*Written request*. Arrange the lines of the listing as a Markdown table with the columns "Row" and "Line", beginning at the line containing "Task: Select the Dashboard tab" and continuing through the end of the listing. Number the rows, omit blank lines, and leave the pictures out.

Rows from a dataset for locating items on screen
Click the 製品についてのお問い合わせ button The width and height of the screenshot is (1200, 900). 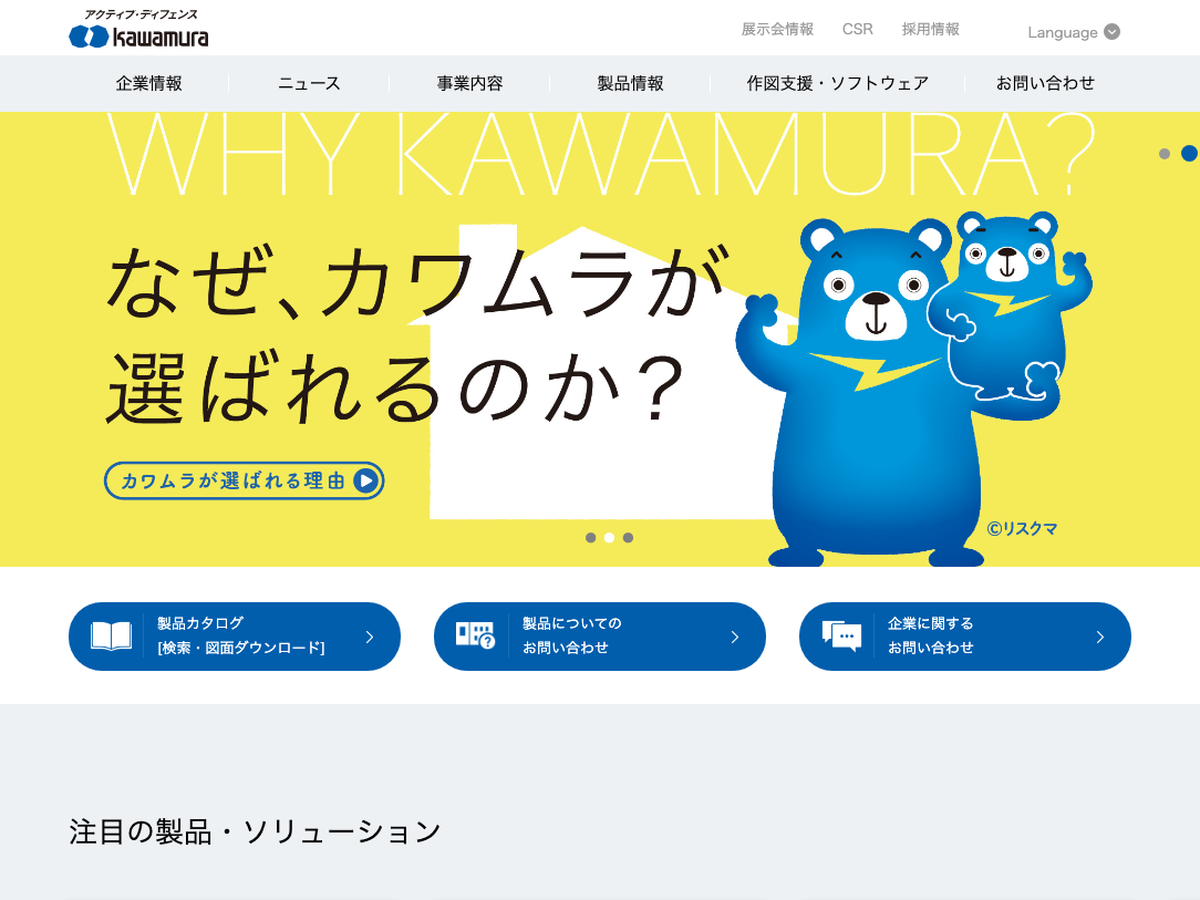click(x=600, y=636)
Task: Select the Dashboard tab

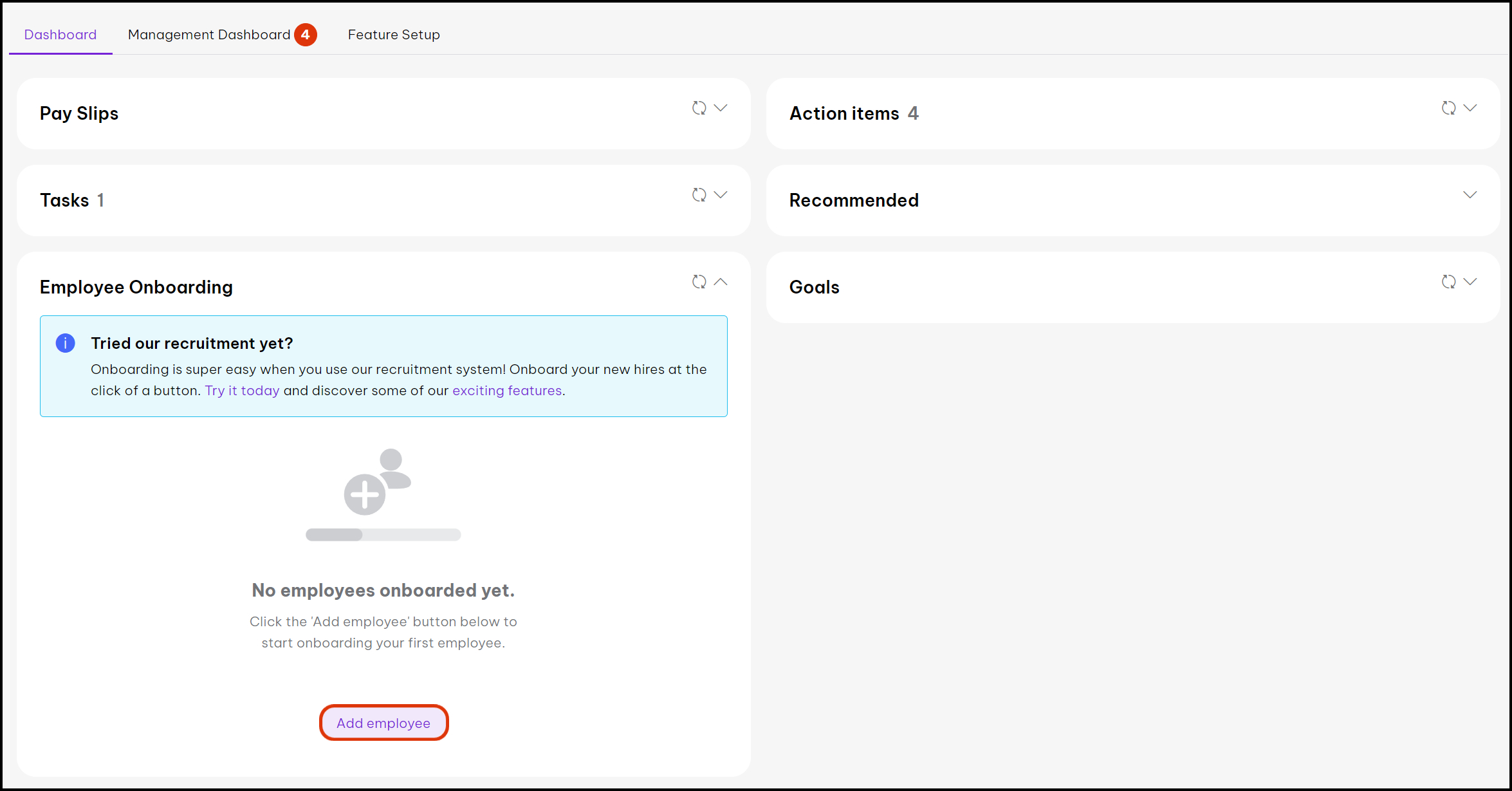Action: click(60, 35)
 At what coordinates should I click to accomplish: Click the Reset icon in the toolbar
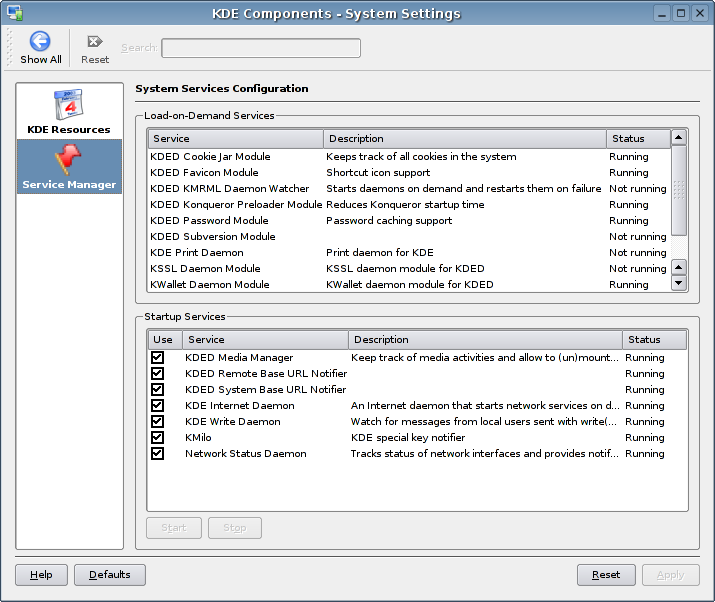95,41
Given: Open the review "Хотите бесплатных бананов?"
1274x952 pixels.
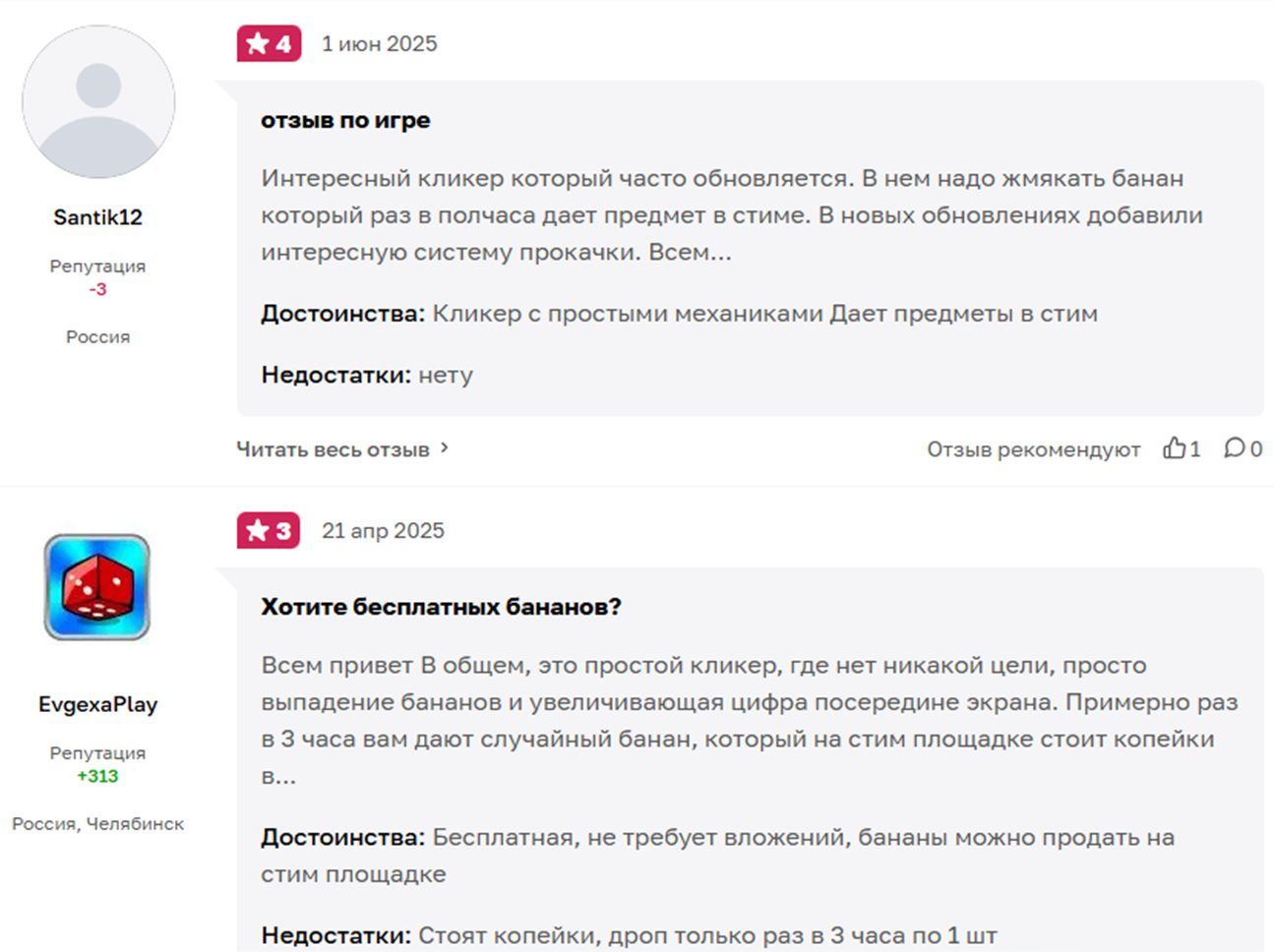Looking at the screenshot, I should [441, 607].
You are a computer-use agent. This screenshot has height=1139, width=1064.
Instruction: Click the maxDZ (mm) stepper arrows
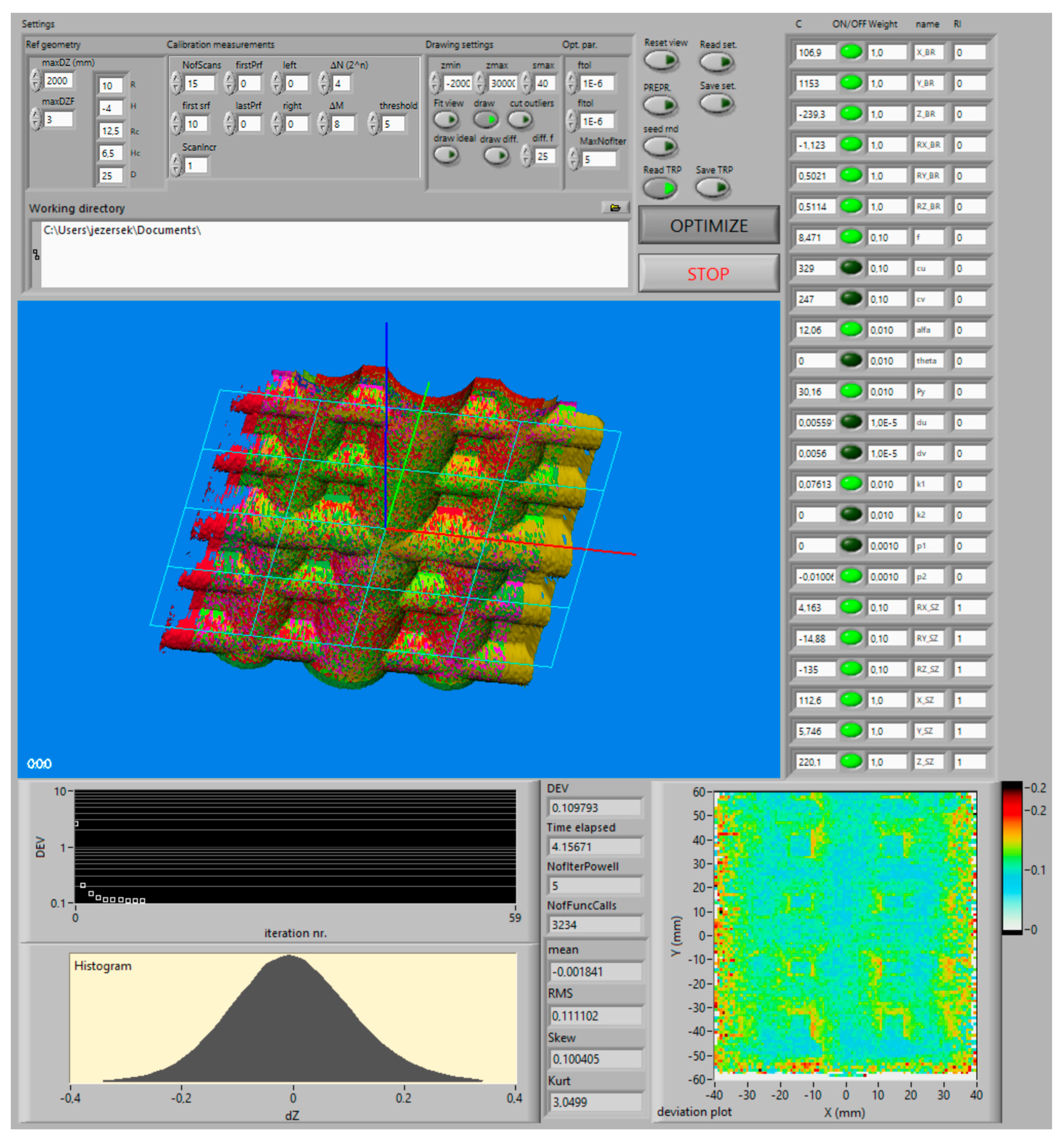35,80
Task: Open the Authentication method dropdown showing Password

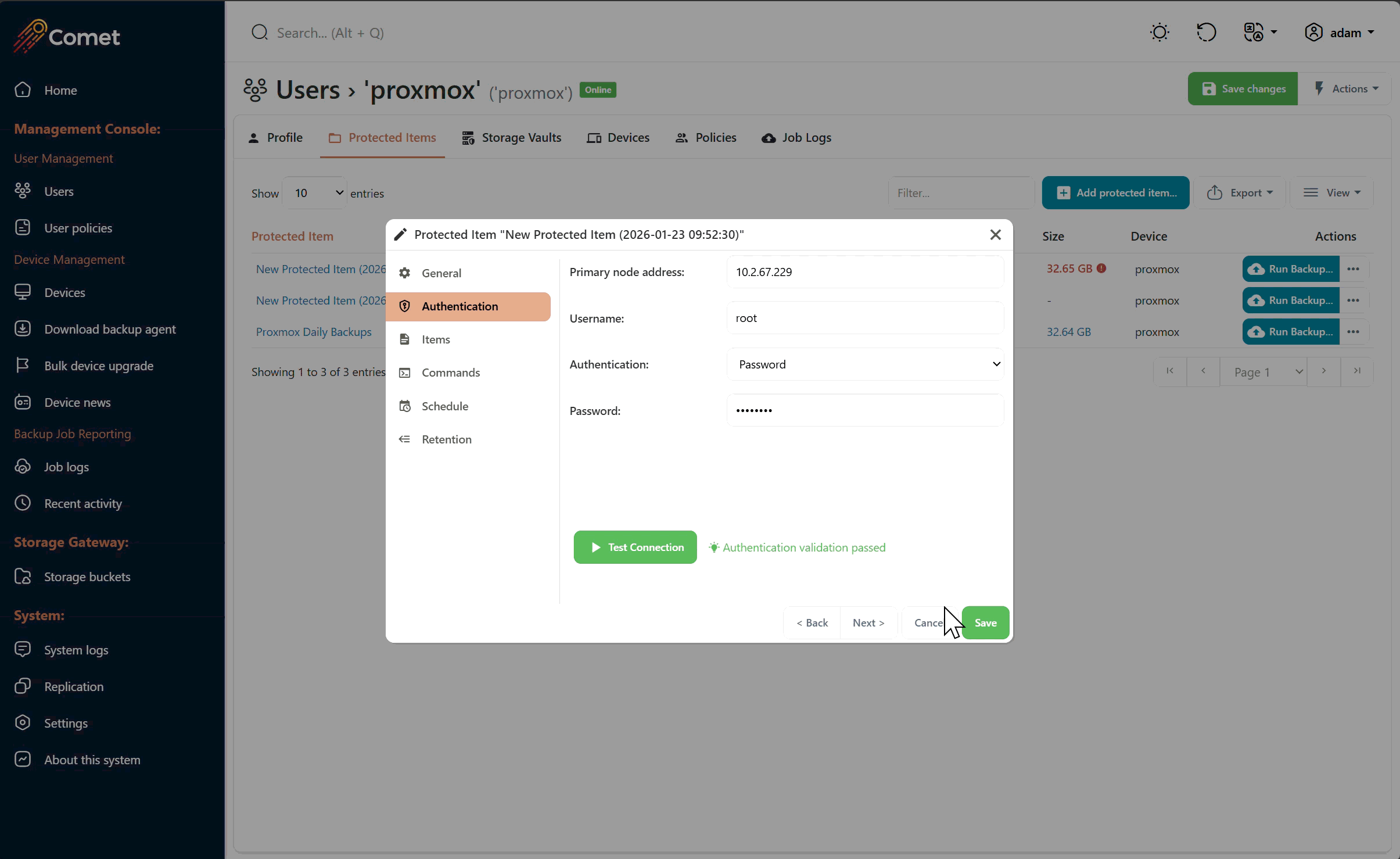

*Complete output*.
| Row | Line |
|---|---|
| 1 | Task: Select the Dashboard tab |
| 2 | Action: click(60, 35) |
| 3 |  At what coordinates should I click to accomplish: Click the Reset icon in the toolbar |
| 4 | 95,41 |
| 5 | Given: Open the review "Хотите бесплатных бананов?" |
| 6 | 1274x952 pixels. |
| 7 | Looking at the screenshot, I should [441, 607]. |
| 8 | You are a computer-use agent. This screenshot has height=1139, width=1064. |
| 9 | Instruction: Click the maxDZ (mm) stepper arrows |
| 10 | 35,80 |
| 11 | Task: Open the Authentication method dropdown showing Password |